Relax, everyone. The all-new 2015 XC90 has finally, eventually been revealed following months of teases, glimpses and preview concepts alluding to what would eventually replace the current version — which has been plodding along for over a decade now as the largest vehicle in Volvo’s line-up. Yes, the Swedish firm has finally seen fit to showcase its family-hauling seven-seat SUV, and… well… are we alone in being more than a little underwhelmed?
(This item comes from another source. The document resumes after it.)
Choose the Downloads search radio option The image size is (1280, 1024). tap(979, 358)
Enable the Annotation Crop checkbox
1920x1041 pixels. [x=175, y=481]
There’s no denying that the XC90 is a handsome car. It’s got a bold front end, with Volvo’s logo proudly splayed across the grille. Volvo’s signature new look, the T-shaped LED running lights running through the headlights — affectionately known as Thor’s Hammer (sorry boys and girls, Chris Hemsworth isn’t included) — is up front and present, while the rear of the car offers a more dynamic take on Volvo’s tall tail lamp enclosures. It’s certainly an inoffensive, attractive design, with clean lines and some nice detailing. Unfortunately, given the way in which Volvo dragged out its launch, we must admit we were expecting something a little more dynamic, or, at the very least, something a little less generic.
Volvo Concept XC Coupe
Above is Volvo’s Concept XC Coupe, which was said to offer the best idea of what the new XC90 would look like. I’m sorry, Volvo, but if you’re going to showcase something as sleek and sexy as that concept, the production model had better match up. The XC90 doesn’t. It won’t offend anyone with its looks, but it certainly won’t set many pulses racing, either.
That being said, none of it will matter once you’ve stepped inside its cabin. Here, you’ll be greeted by what looks to be one of the nicest interiors out there. Wood, metal and leather are combined in a sumptuous, modern design, with Volvo designers freeing themselves from the button-heavy approach of other cars in the marque’s stable of vehicles. Gone is the floating dash and in its place sits a large, tablet-like screen, surrounded by a thin strip of chrome. The gear shifter is an elegant piece of metal and glass. Big, leather-wrapped armchairs wait to cosset your behind and melt away highway miles. Even those forced to sit in the rearmost seats will no longer feel like the driver secretly hates them, with an increase in overall cabin space giving everyone plenty of room — though they’re still only recommended for those under 5’7″.
The XC90’s strong points continue under the sheet metal, too, with a new range of engines. Standard models get a T6 2.0-liter engine that’s turbocharged and supercharged to produce 316 horsepower and 295 pounds-feet of torque, all mated to an 8-speed automatic. Need a little more power? Opt for the range-topping plug-in hybrid model, which combines the 2.0-liter engine with an electric motor to produce 400 horsepower, with Volvo estimating class-leading fuel economy. It will also be the world’s first 7-seat plug-in hybrid, so score one for the Swedes.
Volvo’s usual array of safety equipment is on board, with the new XC90 able to brake itself should the driver turn into the path of an oncoming car, automatic braking which detects vehicles, pedestrians and cyclists, and a world-first system that detects if the car leaves the road unintentionally and prepares occupants for impact by tightening the seatbelts, while special impact-absorbing sections in the seats cushion the spine upon landing.
There is still a lot left to learn — such as any additional engine choices, drivetrain options and the price of individual trim levels — but the new XC90 will start at $48,900 for a T6 AWD model, which comes with standard sat nav, panoramic sunroof and 19″ alloy wheels. In addition, a limited run of 1,927 First Edition cars will be sold through Volvo’s website, starting September 3. These individually numbered cars come with unique logos and keys, four-corner air suspension, Onyx black paint, Amber nappa leather, 21″ alloys and a 1,400 watts Bowers & Wilkins audio system, priced at $65,900. It may not have concept car looks, but the XC90 is certainly shaping up to be pretty special nonetheless.